The MasterCard website has been down for some time now, and Wikileaks supporters are being credited for the severe technical difficulties. MasterCard account holders, take note.
And So, Wikileaks Becomes Our Problem
While it may have appeared, to those of us outside of the government, that the Wikileaks disclosure of confidential government information and the ensuing pursuit and arrest of founder Julian Assange was more interesting story than life-changing event, its effects have started to trickle down.

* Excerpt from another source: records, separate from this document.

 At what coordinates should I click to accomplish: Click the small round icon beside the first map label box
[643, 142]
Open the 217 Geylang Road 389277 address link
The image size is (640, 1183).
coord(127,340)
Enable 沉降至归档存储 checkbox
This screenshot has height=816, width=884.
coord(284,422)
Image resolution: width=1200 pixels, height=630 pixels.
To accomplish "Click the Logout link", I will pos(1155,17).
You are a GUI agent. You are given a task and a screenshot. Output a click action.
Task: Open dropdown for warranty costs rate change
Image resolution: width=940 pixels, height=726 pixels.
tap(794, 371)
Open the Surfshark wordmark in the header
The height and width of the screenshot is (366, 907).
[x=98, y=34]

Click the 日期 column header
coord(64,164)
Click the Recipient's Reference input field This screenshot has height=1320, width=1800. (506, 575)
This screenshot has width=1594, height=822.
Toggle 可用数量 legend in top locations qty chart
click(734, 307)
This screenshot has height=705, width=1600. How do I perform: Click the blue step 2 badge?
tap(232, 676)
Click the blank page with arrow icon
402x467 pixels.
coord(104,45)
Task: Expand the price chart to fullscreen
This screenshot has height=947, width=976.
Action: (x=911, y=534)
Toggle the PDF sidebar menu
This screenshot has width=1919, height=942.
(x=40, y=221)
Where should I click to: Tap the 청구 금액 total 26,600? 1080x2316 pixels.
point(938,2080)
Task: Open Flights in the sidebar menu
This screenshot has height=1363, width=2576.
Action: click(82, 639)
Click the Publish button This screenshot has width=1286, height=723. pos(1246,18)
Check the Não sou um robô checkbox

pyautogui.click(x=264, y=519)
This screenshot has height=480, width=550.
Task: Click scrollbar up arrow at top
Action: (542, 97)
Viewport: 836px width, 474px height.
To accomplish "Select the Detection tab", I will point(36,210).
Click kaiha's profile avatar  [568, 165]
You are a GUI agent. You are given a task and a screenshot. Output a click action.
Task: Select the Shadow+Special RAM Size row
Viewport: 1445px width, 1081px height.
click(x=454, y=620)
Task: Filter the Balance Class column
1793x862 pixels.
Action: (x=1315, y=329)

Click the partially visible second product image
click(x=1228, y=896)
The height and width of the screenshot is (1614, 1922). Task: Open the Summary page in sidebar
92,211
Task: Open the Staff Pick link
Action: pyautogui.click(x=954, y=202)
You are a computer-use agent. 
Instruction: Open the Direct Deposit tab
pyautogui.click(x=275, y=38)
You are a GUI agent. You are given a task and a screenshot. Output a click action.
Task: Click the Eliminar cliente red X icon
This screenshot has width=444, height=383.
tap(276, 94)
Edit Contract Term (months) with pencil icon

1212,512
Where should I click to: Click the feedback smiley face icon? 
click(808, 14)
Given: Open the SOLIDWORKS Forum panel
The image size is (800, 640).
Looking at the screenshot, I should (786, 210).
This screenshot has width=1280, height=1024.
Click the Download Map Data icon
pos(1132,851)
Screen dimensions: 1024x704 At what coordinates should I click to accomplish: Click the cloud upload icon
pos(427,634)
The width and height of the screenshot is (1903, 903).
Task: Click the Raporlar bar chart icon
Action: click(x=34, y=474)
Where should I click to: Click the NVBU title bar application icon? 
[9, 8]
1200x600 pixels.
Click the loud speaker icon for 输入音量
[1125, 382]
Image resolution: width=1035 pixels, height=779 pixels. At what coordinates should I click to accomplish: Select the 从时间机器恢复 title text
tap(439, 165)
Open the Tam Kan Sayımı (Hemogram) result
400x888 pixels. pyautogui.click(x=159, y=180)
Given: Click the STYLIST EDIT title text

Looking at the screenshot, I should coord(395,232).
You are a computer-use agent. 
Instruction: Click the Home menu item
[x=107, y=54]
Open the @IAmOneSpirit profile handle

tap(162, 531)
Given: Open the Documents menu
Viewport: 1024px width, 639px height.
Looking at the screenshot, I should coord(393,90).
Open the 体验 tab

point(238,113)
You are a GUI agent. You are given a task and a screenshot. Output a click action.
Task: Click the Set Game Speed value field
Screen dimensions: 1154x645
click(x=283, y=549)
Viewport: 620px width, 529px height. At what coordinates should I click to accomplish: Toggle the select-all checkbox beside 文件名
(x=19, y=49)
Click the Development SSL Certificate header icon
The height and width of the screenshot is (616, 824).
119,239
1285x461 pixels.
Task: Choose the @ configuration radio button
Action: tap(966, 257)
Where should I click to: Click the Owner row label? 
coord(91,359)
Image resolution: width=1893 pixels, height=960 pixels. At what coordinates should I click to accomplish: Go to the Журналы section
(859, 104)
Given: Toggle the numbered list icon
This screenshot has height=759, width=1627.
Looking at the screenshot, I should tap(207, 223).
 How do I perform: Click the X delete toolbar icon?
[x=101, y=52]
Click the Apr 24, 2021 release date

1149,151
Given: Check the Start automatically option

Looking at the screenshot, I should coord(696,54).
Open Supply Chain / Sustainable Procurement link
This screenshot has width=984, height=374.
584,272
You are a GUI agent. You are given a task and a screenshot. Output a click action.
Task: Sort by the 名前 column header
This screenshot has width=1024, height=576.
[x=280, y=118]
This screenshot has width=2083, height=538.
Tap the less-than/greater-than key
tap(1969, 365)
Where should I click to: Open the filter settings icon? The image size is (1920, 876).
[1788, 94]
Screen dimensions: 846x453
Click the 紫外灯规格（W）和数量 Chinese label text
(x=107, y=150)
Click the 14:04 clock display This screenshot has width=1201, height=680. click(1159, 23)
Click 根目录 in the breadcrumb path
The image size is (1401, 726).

MasterCard Cut Ties, Angered Supporters
The apparent rationale behind its trouble is that MasterCard, which used to process Wikileaks donations, severed its ties with the website this week. In protest (much like steps taken against various legal organizations and banks that participated in targeting Assange), loyal hackers are showing their support by “knocking offline websites seen as hostile to Wikileaks,” according to the Huffington Post.
Battle Lines Are Unclear
For those of us irritably trying to access our MasterCard accounts online, it’s obvious that fans of Wikileaks are making life harder. But an entire movement of Wikileaks supporters has swelled across the internet, including the requisite Facebook group. Pushing aside Assange’s sex crimes charges for a minute, and focusing instead on the Wikileaks data dump, it appears that we’re once again wrapped in shades of gray. On the one hand, Wikileaks supporters are rather noble in their quest for truth and their conveniently techno-savvy loyalty. On the other, Wikileaks has compromised international government information and perhaps doesn’t deserve such rabid support. Who is the good guy here?